Our People. Their Stories.

The Mosaic Project

Portrait of Travis Beebe-Woodard outside with the Vermont landscape and mountains in the background.
Shared by Travis Beebe-Woodard

Grounded in Nature

My passion for the outdoors began on our fourth-generation farm in East Dorset.

As a child, I played outside and in the woods. I learned how to ride horses and was part of the Junior Instructional Ski Program. I got to ski twice a week. I’m the first generation of my family to go to college, but it didn’t take long for me to learn that it wasn’t for me. I flunked out my first year.

It’s not as if I went wild, I just explored a whole bunch of stuff. I didn’t feel truly engaged in the academic work.

That was a huge failure, going from a relatively prestigious private school education to failing out of college. But it was also one of the most important things that could have ever happened to me. It allowed me to step back and think.  

The lesson I learned is to pursue my passion. I went back to the outdoors.  

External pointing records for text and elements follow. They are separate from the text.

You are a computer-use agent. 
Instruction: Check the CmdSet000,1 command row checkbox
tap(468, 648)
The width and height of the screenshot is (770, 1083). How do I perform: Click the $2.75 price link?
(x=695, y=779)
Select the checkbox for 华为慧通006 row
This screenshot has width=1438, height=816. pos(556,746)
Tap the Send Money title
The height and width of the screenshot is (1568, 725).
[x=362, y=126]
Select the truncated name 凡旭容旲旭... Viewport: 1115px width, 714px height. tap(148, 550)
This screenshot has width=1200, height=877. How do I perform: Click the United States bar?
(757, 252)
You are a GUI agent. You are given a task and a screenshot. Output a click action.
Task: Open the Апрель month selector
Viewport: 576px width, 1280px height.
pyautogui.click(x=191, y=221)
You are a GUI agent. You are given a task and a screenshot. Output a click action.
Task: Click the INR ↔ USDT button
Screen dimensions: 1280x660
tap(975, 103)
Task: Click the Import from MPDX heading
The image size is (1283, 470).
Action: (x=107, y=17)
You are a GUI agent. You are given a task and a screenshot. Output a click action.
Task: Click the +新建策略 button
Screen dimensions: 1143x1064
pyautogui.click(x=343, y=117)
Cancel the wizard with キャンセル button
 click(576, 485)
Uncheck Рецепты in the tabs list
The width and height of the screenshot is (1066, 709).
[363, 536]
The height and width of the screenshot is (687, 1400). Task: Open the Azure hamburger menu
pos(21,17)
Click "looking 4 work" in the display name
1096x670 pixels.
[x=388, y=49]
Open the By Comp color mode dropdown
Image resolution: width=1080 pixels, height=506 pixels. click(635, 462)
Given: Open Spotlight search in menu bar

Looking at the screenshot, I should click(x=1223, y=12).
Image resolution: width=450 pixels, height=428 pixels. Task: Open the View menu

I taught skiing briefly, but that wasn’t my jam. Being a ski patroller seemed a perfect fit, being on the mountain all day and helping people who need it. To do that, I had to take a wilderness first-response course. That base education about the human body really intrigued me, so I took the basic EMT class and joined the local rescue squad. I found the more I learned, the more I wanted to learn.  

Then came my decision to look into nursing school. Nearly two decades later, I’m now in a nursing leadership position, helping others follow their passion.

Even when moments in nursing really put me on my heels, my love of the outdoors helped ground me. I took a year-long apprenticeship with the Vermont Center for Integrative Herbalism and became a gardener and herbal medicine enthusiast. I’ve spent a lot of time in my gardens with my husband, growing an apothecary of plants that can help take care of us.

For me, it’s really about connection. Life is so fantastically wonderful when you are connected to nature and to other people, and you can’t be connected to those things if you’re not connected to yourself.

Travis Beebe-Woodard is Director of Inpatient Services at Central Vermont Medical Center, previously working in various nursing roles at University of Vermont Medical Center. He has been with us for nearly 15 years.